━━━━━ TEXT PASSAGE

The propensity score can be defined as the probability of firing an executive, conditional on a set of pre-turnover characteristics.27 As the propensity score is based on pre-turnover characteristics that should not be affected by the turnover itself, it is possible to calculate the propensity of observing a forced turnover based on a modified version of the model in Column 2 in Table 3, where turnover is modeled as a function of bank size, BHC membership, subordinated debt to total assets, core deposits to total assets, relative profits, dividend volatility, and dividend cuts.

The results in Table 7 support our earlier evidence that banks that fire their executive continue to experience significantly lower Z-Scores, even three years after the forced departure. This difference is consistently significant at the one percent level. We also find that banks with a turnover incur higher losses in the year following the turnover, but this difference remains insignificant. The differences of ROE and relative ROE between treatment and control group also remain insignificant. Our results remain robust when expanding the number of matched banks from four to eight (not shown).

The findings in Tables 5, 6, and 7 indicate that turnovers have negative ramifications for risk. While Z-Scores increase in the three years following a forced turnover, these increases remain insignificant in the first and second year following a turnover. In fact, a more detailed analysis suggests that banks remain very risky in the periods following a potential turnover relative to the control group, and it takes three years before a significant improvement can be observed. The likely explanation is that dismissing bank executives is a very painful and problematic process. A new executive may need to restructure unsound bank activities and remove bad assets, which tends to further depress earnings. Moreover, the risk profile may also reflect the seriousness of the situation and overall uncertainty about the outlook for the bank. Forced turnovers may only occur in extreme cases, where other monitoring and soft disciplining devices no longer suffice. Depending on the underlying weaknesses, it may take time for a new strategy to translate into enhanced bank performance and for stakeholders to update their prior beliefs about the successor’s ability to address the situation (Clayton, Hartzell, and Rosenberg, 2000). This uncertainty may be amplified in instances when an outsider is appointed as a successor because organizational changes are even greater following outside appointments (Farrell and Whidbee, 2000; Borokhovich, Parrino, and Trapani, 1996). Our evidence parallels findings in the corporate finance literature.28

In sum, while we only find weak evidence that bank risk is reduced following forced executive turnovers, our analysis provides some indication that firing executives is associated with reductions in losses and increases in relative ROE. However, relative to a group of comparable banks, there is no evidence that a disciplining effect translates into improved bank soundness, at least not in the short run. This does not necessarily mean that different sources of discipline do not have a beneficial impact on soundness. In fact, the threat of removing an executive may have a preventive impact, which is difficult to capture empirically. What we do find is that dismissing an executive does not help reduce dramatically a bank’s risk exposure. This finding for small and medium-sized banks is not only plausible, but also consistent with evidence from large banks. For instance, Charles Prince resigned as CEO of Citigroup before large write-downs were taken and the bank received large government bailout assistance. Similarly, Stanley O’Neal resigned as chairman and CEO of Merrill Lynch, before the FDIC facilitated a merger with Bank of America.

━━━━━━━━━━

* DIRECTIVE 1: Reproduce the lines of the listing, everything from the line containing "The width and height of the screenshot is (360, 270)." down to the line containing "This screenshot has height=602, width=501.", with both of those lines included.

━━━━━ PROVIDED RECORDS

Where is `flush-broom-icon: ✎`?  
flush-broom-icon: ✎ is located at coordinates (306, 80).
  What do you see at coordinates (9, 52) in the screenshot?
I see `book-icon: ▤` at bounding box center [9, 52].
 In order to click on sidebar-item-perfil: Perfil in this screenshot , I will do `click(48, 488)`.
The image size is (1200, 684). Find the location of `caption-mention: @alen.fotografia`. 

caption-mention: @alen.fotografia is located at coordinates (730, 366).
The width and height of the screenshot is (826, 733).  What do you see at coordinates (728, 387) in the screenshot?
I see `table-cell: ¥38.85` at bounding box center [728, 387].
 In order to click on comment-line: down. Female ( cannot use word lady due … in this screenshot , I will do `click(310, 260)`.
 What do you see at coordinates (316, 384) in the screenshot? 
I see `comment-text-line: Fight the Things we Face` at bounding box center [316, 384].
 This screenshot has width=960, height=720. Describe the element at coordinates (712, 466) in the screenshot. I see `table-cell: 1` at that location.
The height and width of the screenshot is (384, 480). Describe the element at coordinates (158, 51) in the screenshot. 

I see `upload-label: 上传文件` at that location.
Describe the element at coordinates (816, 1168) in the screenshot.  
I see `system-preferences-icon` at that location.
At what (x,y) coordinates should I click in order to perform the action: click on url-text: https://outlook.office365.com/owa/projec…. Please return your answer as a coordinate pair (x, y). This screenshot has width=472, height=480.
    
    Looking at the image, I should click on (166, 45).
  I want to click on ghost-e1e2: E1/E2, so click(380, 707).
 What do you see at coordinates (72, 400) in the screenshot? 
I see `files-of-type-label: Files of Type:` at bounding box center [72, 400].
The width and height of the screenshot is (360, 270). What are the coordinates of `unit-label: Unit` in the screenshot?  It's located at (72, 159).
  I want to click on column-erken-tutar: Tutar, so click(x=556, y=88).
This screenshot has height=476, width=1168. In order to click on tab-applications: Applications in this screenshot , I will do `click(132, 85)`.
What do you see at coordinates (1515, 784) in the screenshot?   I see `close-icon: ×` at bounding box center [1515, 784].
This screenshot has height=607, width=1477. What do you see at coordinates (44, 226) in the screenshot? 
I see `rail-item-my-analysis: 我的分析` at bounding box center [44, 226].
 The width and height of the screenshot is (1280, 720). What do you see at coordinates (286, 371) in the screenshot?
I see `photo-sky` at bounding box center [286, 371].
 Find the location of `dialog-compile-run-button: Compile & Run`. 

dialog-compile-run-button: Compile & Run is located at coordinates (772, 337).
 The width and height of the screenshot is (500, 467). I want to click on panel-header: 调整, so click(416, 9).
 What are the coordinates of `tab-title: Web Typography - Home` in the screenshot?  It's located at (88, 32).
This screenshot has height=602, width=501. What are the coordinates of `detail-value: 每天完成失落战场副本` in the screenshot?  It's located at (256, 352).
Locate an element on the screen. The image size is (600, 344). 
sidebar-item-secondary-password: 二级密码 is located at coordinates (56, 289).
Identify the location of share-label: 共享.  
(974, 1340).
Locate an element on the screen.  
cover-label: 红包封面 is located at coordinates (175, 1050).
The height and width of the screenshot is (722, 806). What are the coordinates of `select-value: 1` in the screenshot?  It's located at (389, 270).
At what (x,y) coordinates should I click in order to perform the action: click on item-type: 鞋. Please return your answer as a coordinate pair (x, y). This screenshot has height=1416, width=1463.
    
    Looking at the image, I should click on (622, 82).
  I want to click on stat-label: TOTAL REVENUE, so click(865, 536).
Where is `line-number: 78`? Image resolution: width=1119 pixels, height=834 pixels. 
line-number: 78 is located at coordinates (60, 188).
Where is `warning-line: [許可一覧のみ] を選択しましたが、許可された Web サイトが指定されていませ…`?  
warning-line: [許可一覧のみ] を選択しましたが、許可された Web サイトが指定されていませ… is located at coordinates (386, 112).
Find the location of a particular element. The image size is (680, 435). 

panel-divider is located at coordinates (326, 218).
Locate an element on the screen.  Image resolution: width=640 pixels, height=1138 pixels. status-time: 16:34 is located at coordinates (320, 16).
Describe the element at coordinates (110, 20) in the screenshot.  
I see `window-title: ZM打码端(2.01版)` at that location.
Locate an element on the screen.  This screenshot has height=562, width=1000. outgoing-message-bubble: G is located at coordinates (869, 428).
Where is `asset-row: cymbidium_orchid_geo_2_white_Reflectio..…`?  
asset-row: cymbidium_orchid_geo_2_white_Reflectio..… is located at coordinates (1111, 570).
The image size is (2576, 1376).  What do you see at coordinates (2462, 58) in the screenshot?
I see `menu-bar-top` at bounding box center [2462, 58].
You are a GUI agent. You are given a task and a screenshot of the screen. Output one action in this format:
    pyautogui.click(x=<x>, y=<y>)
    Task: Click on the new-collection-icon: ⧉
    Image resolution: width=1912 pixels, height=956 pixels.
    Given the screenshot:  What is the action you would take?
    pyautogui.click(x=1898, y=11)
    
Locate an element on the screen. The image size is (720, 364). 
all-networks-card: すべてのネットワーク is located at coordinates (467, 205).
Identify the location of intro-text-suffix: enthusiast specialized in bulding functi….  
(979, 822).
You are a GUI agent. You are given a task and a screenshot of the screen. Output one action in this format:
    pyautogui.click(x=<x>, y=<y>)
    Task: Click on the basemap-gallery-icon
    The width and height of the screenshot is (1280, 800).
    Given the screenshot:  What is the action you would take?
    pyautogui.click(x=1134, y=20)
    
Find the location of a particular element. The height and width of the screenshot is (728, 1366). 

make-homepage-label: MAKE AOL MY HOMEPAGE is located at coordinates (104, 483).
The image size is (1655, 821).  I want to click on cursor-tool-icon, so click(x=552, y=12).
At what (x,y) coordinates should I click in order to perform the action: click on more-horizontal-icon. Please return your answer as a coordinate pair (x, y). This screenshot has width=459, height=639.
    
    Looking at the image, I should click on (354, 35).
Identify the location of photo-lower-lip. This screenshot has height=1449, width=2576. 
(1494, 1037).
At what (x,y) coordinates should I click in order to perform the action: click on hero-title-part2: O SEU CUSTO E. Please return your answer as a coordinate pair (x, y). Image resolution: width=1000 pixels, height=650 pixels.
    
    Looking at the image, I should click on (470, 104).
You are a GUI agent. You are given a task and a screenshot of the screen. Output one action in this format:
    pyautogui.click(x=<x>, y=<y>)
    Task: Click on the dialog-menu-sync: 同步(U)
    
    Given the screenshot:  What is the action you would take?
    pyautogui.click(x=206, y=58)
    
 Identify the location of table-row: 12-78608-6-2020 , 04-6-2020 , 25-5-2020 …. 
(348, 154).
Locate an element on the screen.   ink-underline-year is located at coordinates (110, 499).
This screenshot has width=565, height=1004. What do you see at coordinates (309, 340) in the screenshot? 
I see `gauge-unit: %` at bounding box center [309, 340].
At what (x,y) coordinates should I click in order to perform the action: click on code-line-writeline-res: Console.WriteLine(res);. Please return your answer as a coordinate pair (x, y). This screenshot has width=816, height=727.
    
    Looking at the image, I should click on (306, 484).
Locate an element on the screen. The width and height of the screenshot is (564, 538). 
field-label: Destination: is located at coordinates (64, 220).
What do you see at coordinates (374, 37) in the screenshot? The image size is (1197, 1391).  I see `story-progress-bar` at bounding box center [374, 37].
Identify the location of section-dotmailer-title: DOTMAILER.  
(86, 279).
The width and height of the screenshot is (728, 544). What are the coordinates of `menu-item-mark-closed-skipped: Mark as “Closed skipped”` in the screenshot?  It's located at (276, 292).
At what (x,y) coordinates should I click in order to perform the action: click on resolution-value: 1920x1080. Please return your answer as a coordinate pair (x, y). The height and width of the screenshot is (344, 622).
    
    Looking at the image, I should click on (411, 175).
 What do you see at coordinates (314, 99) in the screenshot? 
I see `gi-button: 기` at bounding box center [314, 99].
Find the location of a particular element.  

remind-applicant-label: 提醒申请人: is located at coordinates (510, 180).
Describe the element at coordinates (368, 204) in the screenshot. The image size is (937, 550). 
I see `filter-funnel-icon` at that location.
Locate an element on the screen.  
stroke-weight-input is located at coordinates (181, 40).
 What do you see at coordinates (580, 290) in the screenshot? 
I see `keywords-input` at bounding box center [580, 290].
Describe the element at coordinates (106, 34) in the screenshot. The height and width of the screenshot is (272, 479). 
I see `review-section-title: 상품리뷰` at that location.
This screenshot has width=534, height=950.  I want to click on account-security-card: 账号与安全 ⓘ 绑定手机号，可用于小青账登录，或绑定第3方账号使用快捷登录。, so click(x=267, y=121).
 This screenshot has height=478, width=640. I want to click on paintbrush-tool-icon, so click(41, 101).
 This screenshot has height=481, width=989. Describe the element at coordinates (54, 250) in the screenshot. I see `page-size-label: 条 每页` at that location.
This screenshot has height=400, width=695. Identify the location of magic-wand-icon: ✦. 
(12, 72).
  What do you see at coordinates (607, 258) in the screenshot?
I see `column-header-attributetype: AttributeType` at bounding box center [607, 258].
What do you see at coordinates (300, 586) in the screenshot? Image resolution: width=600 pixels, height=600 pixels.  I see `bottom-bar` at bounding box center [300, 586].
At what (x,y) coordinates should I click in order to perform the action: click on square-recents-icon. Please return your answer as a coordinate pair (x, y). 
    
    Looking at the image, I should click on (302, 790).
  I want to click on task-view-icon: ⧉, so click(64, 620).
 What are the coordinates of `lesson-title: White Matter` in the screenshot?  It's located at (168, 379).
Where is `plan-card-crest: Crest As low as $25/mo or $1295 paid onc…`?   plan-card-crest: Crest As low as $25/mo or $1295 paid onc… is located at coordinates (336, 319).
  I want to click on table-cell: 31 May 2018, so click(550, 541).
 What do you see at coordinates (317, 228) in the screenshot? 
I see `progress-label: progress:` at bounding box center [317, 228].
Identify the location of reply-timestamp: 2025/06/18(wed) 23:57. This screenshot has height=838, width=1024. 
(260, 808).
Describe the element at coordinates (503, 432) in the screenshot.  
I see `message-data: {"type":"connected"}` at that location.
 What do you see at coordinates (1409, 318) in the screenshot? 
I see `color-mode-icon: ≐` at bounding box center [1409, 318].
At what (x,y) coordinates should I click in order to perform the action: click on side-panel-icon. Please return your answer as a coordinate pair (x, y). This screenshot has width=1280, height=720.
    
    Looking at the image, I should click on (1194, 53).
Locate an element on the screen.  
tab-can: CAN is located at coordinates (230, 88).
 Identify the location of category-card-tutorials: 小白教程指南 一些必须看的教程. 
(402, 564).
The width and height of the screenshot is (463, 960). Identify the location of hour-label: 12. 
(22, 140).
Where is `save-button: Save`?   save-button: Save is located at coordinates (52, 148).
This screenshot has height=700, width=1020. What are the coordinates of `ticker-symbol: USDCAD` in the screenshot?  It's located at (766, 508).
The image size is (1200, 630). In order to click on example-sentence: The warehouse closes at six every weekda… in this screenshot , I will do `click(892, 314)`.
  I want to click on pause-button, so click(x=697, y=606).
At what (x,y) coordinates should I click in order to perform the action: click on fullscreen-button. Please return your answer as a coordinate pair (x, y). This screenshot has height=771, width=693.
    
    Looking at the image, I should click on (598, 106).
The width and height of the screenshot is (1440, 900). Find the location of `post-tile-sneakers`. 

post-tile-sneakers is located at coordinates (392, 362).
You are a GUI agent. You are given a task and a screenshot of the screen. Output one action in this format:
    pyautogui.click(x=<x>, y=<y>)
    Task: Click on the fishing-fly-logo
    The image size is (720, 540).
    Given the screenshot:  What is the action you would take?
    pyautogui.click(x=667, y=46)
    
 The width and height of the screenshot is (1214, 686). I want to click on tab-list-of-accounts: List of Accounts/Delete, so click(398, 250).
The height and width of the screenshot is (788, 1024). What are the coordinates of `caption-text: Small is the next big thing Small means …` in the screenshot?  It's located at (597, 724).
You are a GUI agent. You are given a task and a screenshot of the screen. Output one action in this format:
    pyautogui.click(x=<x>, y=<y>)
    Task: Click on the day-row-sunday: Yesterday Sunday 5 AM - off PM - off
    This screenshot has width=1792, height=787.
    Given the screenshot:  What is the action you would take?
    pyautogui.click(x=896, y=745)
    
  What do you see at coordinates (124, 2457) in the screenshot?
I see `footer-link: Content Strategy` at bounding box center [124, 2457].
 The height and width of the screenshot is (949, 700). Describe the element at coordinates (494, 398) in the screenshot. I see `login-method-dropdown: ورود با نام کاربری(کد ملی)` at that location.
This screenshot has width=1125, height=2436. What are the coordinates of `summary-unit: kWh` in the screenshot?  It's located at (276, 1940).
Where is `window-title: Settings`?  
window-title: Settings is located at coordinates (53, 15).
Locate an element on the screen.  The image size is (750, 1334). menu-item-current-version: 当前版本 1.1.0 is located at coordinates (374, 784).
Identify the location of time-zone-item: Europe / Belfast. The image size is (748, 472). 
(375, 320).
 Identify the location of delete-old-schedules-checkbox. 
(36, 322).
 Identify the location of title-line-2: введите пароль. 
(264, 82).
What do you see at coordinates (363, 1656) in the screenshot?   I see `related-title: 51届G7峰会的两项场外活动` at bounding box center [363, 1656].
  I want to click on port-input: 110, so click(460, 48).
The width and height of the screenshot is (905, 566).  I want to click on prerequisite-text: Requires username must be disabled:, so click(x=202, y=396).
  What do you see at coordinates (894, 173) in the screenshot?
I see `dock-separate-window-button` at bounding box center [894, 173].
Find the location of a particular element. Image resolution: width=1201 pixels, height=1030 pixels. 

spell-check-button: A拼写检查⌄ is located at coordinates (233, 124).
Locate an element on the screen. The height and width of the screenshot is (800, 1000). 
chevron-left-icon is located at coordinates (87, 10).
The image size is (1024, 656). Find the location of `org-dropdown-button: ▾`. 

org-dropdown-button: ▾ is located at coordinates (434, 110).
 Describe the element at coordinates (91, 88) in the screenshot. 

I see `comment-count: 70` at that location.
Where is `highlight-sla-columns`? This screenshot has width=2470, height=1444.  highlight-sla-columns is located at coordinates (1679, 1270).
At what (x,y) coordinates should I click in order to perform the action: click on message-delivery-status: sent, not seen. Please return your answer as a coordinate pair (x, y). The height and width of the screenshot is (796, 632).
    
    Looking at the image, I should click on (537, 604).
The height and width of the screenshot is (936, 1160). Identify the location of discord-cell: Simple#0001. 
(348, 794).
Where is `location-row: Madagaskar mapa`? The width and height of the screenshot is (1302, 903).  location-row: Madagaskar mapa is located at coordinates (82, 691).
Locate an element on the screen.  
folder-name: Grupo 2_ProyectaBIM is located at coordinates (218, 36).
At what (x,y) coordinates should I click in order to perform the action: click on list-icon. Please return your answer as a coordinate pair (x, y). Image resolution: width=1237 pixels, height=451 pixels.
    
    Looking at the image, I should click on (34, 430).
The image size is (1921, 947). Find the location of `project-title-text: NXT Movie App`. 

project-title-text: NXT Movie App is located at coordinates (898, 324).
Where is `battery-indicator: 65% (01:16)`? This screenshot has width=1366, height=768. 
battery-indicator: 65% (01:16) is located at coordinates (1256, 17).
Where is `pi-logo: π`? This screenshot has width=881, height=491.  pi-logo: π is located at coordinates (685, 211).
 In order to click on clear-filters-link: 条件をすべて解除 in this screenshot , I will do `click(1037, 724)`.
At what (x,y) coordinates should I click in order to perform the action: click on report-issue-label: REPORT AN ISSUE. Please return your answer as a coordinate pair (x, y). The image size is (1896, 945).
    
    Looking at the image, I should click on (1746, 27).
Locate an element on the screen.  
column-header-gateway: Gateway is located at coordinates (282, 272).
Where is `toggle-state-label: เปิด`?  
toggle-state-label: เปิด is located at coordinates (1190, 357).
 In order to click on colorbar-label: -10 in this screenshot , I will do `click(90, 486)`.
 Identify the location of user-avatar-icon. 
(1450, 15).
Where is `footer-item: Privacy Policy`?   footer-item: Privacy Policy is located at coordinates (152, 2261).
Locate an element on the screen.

━━━━━━━━━━

* DIRECTIVE 2: Write the next part of the text on forced turnovers of bank executives, starting after its final sentence.

* ANSWER BOX 1:
The width and height of the screenshot is (360, 270). What are the coordinates of `unit-label: Unit` in the screenshot?  It's located at (72, 159).
  I want to click on column-erken-tutar: Tutar, so click(x=556, y=88).
This screenshot has height=476, width=1168. In order to click on tab-applications: Applications in this screenshot , I will do `click(132, 85)`.
What do you see at coordinates (1515, 784) in the screenshot?   I see `close-icon: ×` at bounding box center [1515, 784].
This screenshot has height=607, width=1477. What do you see at coordinates (44, 226) in the screenshot? 
I see `rail-item-my-analysis: 我的分析` at bounding box center [44, 226].
 The width and height of the screenshot is (1280, 720). What do you see at coordinates (286, 371) in the screenshot?
I see `photo-sky` at bounding box center [286, 371].
 Find the location of `dialog-compile-run-button: Compile & Run`. 

dialog-compile-run-button: Compile & Run is located at coordinates (772, 337).
 The width and height of the screenshot is (500, 467). I want to click on panel-header: 调整, so click(416, 9).
 What are the coordinates of `tab-title: Web Typography - Home` in the screenshot?  It's located at (88, 32).
This screenshot has height=602, width=501. What are the coordinates of `detail-value: 每天完成失落战场副本` in the screenshot?  It's located at (256, 352).

* ANSWER BOX 2:
VI. Conclusions

In this paper, we explore a face of market discipline that has not yet been adequately addressed in the literature. Specifically, we investigate the relations between a bank’s risk profile and forced executive turnovers, while isolating different channels through which discipline can be exercised. Using a novel dataset of executive turnovers that sheds light on the efficacy of internal and external discipline for small and medium-sized banks in the United States between 1990 and 2007, we analyze the role of debtholders, shareholders, and regulators in bringing about executive turnovers.

We offer new insights into the micro-mechanism of internal and external discipline in a ‘laboratory setting’ by focusing on banks that are unlikely to be subject to regulatory forbearance or implicit support guarantees. Moreover, the dataset offers the additional benefit that it allows us to take a closer look at the efficacy of market discipline for banks that are not publicly listed. To examine the different channels of discipline, we combine our hand-collected dataset for executive turnovers with bank-specific data from Call Reports and use a matching procedure based on bank size, location, and time period to home in only on those banks that exhibit similar characteristics in terms of business model and macroeconomic environment.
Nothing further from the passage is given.